Rows -
-.-.-

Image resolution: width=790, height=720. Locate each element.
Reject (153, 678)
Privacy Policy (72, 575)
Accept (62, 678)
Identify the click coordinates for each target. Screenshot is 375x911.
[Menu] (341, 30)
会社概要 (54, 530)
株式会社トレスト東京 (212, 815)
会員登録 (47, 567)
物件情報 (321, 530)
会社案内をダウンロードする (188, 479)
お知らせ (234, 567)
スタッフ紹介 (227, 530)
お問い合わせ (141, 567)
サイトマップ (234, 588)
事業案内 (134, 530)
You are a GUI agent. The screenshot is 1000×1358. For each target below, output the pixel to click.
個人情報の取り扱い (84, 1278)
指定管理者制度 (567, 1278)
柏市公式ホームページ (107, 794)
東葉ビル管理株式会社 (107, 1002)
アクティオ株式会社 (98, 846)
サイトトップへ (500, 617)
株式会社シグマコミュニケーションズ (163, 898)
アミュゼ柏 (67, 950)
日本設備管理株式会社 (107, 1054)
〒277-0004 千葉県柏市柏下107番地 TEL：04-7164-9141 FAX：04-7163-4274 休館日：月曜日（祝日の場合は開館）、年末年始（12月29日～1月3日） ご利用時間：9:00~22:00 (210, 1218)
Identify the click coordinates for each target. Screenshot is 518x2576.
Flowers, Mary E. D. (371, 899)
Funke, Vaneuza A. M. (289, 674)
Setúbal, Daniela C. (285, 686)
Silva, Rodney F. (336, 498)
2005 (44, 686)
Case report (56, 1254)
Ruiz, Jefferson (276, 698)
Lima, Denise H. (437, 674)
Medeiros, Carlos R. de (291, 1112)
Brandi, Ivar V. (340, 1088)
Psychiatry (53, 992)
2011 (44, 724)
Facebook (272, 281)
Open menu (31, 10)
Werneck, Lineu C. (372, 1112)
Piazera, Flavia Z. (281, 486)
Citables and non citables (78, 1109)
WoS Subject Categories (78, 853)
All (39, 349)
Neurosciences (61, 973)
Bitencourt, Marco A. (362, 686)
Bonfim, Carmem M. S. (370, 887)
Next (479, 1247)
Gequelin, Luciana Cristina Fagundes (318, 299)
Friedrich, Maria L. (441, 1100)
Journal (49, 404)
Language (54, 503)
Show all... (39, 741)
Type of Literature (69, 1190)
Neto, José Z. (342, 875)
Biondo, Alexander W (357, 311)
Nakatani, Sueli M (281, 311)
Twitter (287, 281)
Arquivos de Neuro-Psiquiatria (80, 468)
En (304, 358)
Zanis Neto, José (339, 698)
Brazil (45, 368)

-.-.-

Problem to work on -
Edit the records above so that every "click coordinates" becomes "tap coordinates", and leave everything else unchanged.

Answer to the exercise -
Image resolution: width=790, height=720. Locate each element.
Reject (153, 678)
Privacy Policy (72, 575)
Accept (62, 678)
Identify the tap coordinates for each target. Screenshot is 375x911.
[Menu] (341, 30)
会社概要 (54, 530)
株式会社トレスト東京 (212, 815)
会員登録 (47, 567)
物件情報 (321, 530)
会社案内をダウンロードする (188, 479)
お知らせ (234, 567)
スタッフ紹介 (227, 530)
お問い合わせ (141, 567)
サイトマップ (234, 588)
事業案内 (134, 530)
You are a GUI agent. The screenshot is 1000×1358. For each target below, output the pixel to click.
個人情報の取り扱い (84, 1278)
指定管理者制度 (567, 1278)
柏市公式ホームページ (107, 794)
東葉ビル管理株式会社 (107, 1002)
アクティオ株式会社 (98, 846)
サイトトップへ (500, 617)
株式会社シグマコミュニケーションズ (163, 898)
アミュゼ柏 (67, 950)
日本設備管理株式会社 (107, 1054)
〒277-0004 千葉県柏市柏下107番地 TEL：04-7164-9141 FAX：04-7163-4274 休館日：月曜日（祝日の場合は開館）、年末年始（12月29日～1月3日） ご利用時間：9:00~22:00 (210, 1218)
Identify the tap coordinates for each target. Screenshot is 518x2576.
Flowers, Mary E. D. (371, 899)
Funke, Vaneuza A. M. (289, 674)
Setúbal, Daniela C. (285, 686)
Silva, Rodney F. (336, 498)
2005 (44, 686)
Case report (56, 1254)
Ruiz, Jefferson (276, 698)
Lima, Denise H. (437, 674)
Medeiros, Carlos R. de (291, 1112)
Brandi, Ivar V. (340, 1088)
Psychiatry (53, 992)
2011 (44, 724)
Facebook (272, 281)
Open menu (31, 10)
Werneck, Lineu C. (372, 1112)
Piazera, Flavia Z. (281, 486)
Citables and non citables (78, 1109)
WoS Subject Categories (78, 853)
All (39, 349)
Neurosciences (61, 973)
Bitencourt, Marco A. (362, 686)
Bonfim, Carmem M. S. (370, 887)
Next (479, 1247)
Gequelin, Luciana Cristina Fagundes (318, 299)
Friedrich, Maria L. (441, 1100)
Journal (49, 404)
Language (54, 503)
Show all... (39, 741)
Type of Literature (69, 1190)
Neto, José Z. (342, 875)
Biondo, Alexander W (357, 311)
Nakatani, Sueli M (281, 311)
Twitter (287, 281)
Arquivos de Neuro-Psiquiatria (80, 468)
En (304, 358)
Zanis Neto, José (339, 698)
Brazil (45, 368)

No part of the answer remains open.